Re: "Undead" Jobs -- MIDRANGE-L

On 2/21/11 11:24 PM, Åke Olsson wrote:

On a few occasions we have seen this happening in a batch subsystem
(one of many sbs on machine):

A job starts using way to much resources and needs to be put out of
its misery. We try killing the job *immed.

Why not CHGJOB RUNPTY(99) or HLDJOB instead?

It still stays on - forever - using up constantly around 30% of the
CPU on A 570 box. Trying to use ENDJOBABN does not help.

Ending the job abnormally is IMNSHO best avoided until after problem debug has been performed, especially if the desire is to prevent recurrence of the failure scenario. ENDJOBABN is much like an attempt to dismiss\ignore what appears to be a severe problem.

The subsystem cannot be stopped.

A subsystem monitor job can not end until all of its jobs are ended. If having the *SBSD available to process jobs is desirable, then best not to ENDSBS until the effects of the ENDJOB and\or ENDJOBABN are complete; i.e. until the job is terminated.

The "undead" job cannot be held or changed in any other way.

After or before ENDJOB? After ENDJOB [and esp. after ENDJOBABN] very little support exists for external activity against the job, so little surprise that hold or change might not function then. But even before ending a job, the hold or change may timeout such that the effects are either pending or ignored; a timeout because the job can not process the event, for example if the process is running in the LIC versus above the LIC.

One peculiar thing about these "undead" jobs is that they show no
program stack despite the fact that they use both i/o (loads of open
files) and CPU.

No visible stack before attempting to end them, or after? Presumably after, which is a good reason to adjust the run priority and then hold versus end.
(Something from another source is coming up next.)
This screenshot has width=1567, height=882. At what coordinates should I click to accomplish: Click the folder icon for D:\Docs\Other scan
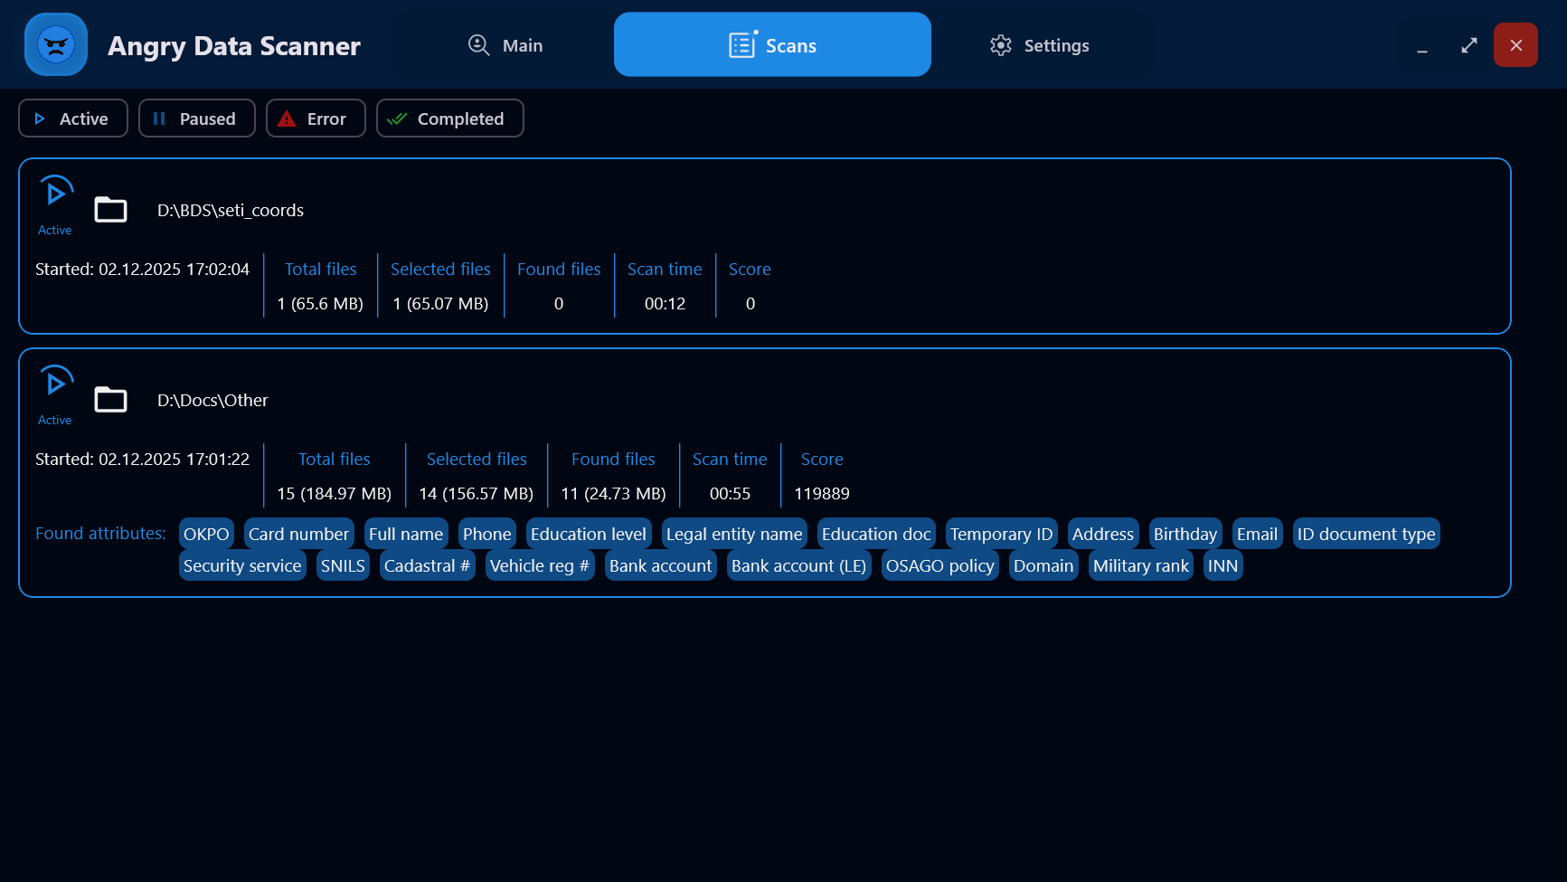point(110,400)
If before, the jobs are presumably running a LIC operation for which the "stack" is visible only by a "task dump" from STRSST [or if the process is available to process events, then DMPJOBINT; the job must either already be serviced, or accept the service-job event, and then PRTINTDTA or STRSST to spool the dump].

The only solution seems to be to IPL the system, which is highly
unpopular with the users.

Was the spooled joblog from any of the jobs reviewed? The other spool files produced by the job; e.g. dumps and DSPJOB output which may possibly have been produced as logging? The history from the job; DSPLOG JOB(named)?

The box is on V6R1. As for PTF level I do not know. I simply assume
that the sysadmins do their job with regards to installing critical
and cum PTF:s.

An existing preventive PTF for such a situation would be in the HIPer [High Impact\Pervasive] list as recorded in the PSP [Preventive Service Planning] on the IBM support pages.

Any ideas? Does this ring a bell?

Instead of all the efforts to end, why not instead redirect efforts to investigate the problem and for an origin? Are these jobs known to be running a specific application such that a trace or service can be initiated in advance of them reaching the point of "misery"? If no stack is available and there was no ability to prepare with service\debug, and even if a trace was enabled, get the stack from the service tools [at the point where previous attempts were made to end].

Regards, Chuck